Work task: Give the records again, word for word.

####

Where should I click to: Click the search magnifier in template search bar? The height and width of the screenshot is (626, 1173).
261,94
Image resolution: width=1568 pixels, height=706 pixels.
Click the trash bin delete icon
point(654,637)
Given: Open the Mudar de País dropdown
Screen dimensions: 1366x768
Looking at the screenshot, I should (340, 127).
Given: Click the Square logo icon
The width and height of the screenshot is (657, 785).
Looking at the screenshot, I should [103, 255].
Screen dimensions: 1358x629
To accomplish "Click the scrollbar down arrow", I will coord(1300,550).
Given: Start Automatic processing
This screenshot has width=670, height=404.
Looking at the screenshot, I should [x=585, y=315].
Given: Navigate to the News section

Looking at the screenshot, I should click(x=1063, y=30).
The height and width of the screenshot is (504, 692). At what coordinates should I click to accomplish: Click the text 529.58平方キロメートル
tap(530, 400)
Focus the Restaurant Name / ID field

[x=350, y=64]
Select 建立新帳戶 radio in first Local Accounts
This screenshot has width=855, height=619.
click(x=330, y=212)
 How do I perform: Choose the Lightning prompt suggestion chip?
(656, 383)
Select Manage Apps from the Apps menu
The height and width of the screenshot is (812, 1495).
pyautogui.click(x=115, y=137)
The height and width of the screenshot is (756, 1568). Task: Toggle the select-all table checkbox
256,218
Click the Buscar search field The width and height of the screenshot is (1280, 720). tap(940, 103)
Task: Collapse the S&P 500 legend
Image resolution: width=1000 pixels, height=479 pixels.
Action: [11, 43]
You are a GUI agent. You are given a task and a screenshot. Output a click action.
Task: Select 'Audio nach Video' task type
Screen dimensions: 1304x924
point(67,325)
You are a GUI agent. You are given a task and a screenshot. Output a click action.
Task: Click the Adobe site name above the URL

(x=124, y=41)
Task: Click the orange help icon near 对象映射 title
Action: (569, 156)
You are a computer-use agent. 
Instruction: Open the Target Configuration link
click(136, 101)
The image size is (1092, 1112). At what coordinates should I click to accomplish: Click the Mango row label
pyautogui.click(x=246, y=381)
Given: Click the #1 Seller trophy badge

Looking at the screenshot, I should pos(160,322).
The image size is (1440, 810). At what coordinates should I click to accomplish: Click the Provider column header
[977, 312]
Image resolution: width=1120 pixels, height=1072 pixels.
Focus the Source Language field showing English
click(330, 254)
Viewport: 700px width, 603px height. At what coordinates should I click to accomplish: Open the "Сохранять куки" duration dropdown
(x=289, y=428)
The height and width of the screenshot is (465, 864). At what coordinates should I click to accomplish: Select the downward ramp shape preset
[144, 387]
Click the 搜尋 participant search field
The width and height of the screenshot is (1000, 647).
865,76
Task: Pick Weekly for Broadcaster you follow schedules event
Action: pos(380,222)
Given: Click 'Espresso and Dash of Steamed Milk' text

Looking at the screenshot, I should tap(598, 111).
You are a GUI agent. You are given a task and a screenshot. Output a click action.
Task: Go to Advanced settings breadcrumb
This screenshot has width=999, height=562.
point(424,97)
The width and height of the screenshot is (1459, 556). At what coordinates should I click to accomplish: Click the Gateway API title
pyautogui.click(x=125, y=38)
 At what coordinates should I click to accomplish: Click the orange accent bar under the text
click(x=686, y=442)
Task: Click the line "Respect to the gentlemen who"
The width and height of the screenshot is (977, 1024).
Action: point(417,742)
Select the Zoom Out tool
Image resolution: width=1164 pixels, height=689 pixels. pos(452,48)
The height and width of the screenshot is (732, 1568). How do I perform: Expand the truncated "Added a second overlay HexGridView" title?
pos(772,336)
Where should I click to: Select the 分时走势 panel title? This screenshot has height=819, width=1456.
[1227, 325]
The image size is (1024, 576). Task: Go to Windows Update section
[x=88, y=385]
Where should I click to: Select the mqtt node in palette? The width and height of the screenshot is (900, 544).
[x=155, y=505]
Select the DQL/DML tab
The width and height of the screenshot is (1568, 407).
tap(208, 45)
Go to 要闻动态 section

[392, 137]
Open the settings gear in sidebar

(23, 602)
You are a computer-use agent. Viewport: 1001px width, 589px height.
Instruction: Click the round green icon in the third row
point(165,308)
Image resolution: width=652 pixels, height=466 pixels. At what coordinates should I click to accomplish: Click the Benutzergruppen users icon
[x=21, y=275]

####

Answer section:
Where should I click to: Click the search magnifier in template search bar? The height and width of the screenshot is (626, 1173).
261,94
Image resolution: width=1568 pixels, height=706 pixels.
Click the trash bin delete icon
point(654,637)
Given: Open the Mudar de País dropdown
Screen dimensions: 1366x768
Looking at the screenshot, I should (340, 127).
Given: Click the Square logo icon
The width and height of the screenshot is (657, 785).
Looking at the screenshot, I should [103, 255].
Screen dimensions: 1358x629
To accomplish "Click the scrollbar down arrow", I will coord(1300,550).
Given: Start Automatic processing
This screenshot has width=670, height=404.
Looking at the screenshot, I should [x=585, y=315].
Given: Navigate to the News section

Looking at the screenshot, I should click(x=1063, y=30).
The height and width of the screenshot is (504, 692). At what coordinates should I click to accomplish: Click the text 529.58平方キロメートル
tap(530, 400)
Focus the Restaurant Name / ID field

[x=350, y=64]
Select 建立新帳戶 radio in first Local Accounts
This screenshot has width=855, height=619.
click(x=330, y=212)
 How do I perform: Choose the Lightning prompt suggestion chip?
(656, 383)
Select Manage Apps from the Apps menu
The height and width of the screenshot is (812, 1495).
pyautogui.click(x=115, y=137)
The height and width of the screenshot is (756, 1568). Task: Toggle the select-all table checkbox
256,218
Click the Buscar search field The width and height of the screenshot is (1280, 720). tap(940, 103)
Task: Collapse the S&P 500 legend
Image resolution: width=1000 pixels, height=479 pixels.
Action: [11, 43]
You are a GUI agent. You are given a task and a screenshot. Output a click action.
Task: Select 'Audio nach Video' task type
Screen dimensions: 1304x924
point(67,325)
You are a GUI agent. You are given a task and a screenshot. Output a click action.
Task: Click the Adobe site name above the URL

(x=124, y=41)
Task: Click the orange help icon near 对象映射 title
Action: (569, 156)
You are a computer-use agent. 
Instruction: Open the Target Configuration link
click(136, 101)
The image size is (1092, 1112). At what coordinates should I click to accomplish: Click the Mango row label
pyautogui.click(x=246, y=381)
Given: Click the #1 Seller trophy badge

Looking at the screenshot, I should pos(160,322).
The image size is (1440, 810). At what coordinates should I click to accomplish: Click the Provider column header
[977, 312]
Image resolution: width=1120 pixels, height=1072 pixels.
Focus the Source Language field showing English
click(330, 254)
Viewport: 700px width, 603px height. At what coordinates should I click to accomplish: Open the "Сохранять куки" duration dropdown
(x=289, y=428)
The height and width of the screenshot is (465, 864). At what coordinates should I click to accomplish: Select the downward ramp shape preset
[144, 387]
Click the 搜尋 participant search field
The width and height of the screenshot is (1000, 647).
865,76
Task: Pick Weekly for Broadcaster you follow schedules event
Action: pos(380,222)
Given: Click 'Espresso and Dash of Steamed Milk' text

Looking at the screenshot, I should tap(598, 111).
You are a GUI agent. You are given a task and a screenshot. Output a click action.
Task: Go to Advanced settings breadcrumb
This screenshot has width=999, height=562.
point(424,97)
The width and height of the screenshot is (1459, 556). At what coordinates should I click to accomplish: Click the Gateway API title
pyautogui.click(x=125, y=38)
 At what coordinates should I click to accomplish: Click the orange accent bar under the text
click(x=686, y=442)
Task: Click the line "Respect to the gentlemen who"
The width and height of the screenshot is (977, 1024).
Action: point(417,742)
Select the Zoom Out tool
Image resolution: width=1164 pixels, height=689 pixels. pos(452,48)
The height and width of the screenshot is (732, 1568). How do I perform: Expand the truncated "Added a second overlay HexGridView" title?
pos(772,336)
Where should I click to: Select the 分时走势 panel title? This screenshot has height=819, width=1456.
[1227, 325]
The image size is (1024, 576). Task: Go to Windows Update section
[x=88, y=385]
Where should I click to: Select the mqtt node in palette? The width and height of the screenshot is (900, 544).
[x=155, y=505]
Select the DQL/DML tab
The width and height of the screenshot is (1568, 407).
tap(208, 45)
Go to 要闻动态 section

[392, 137]
Open the settings gear in sidebar

(23, 602)
You are a computer-use agent. Viewport: 1001px width, 589px height.
Instruction: Click the round green icon in the third row
point(165,308)
Image resolution: width=652 pixels, height=466 pixels. At what coordinates should I click to accomplish: Click the Benutzergruppen users icon
[x=21, y=275]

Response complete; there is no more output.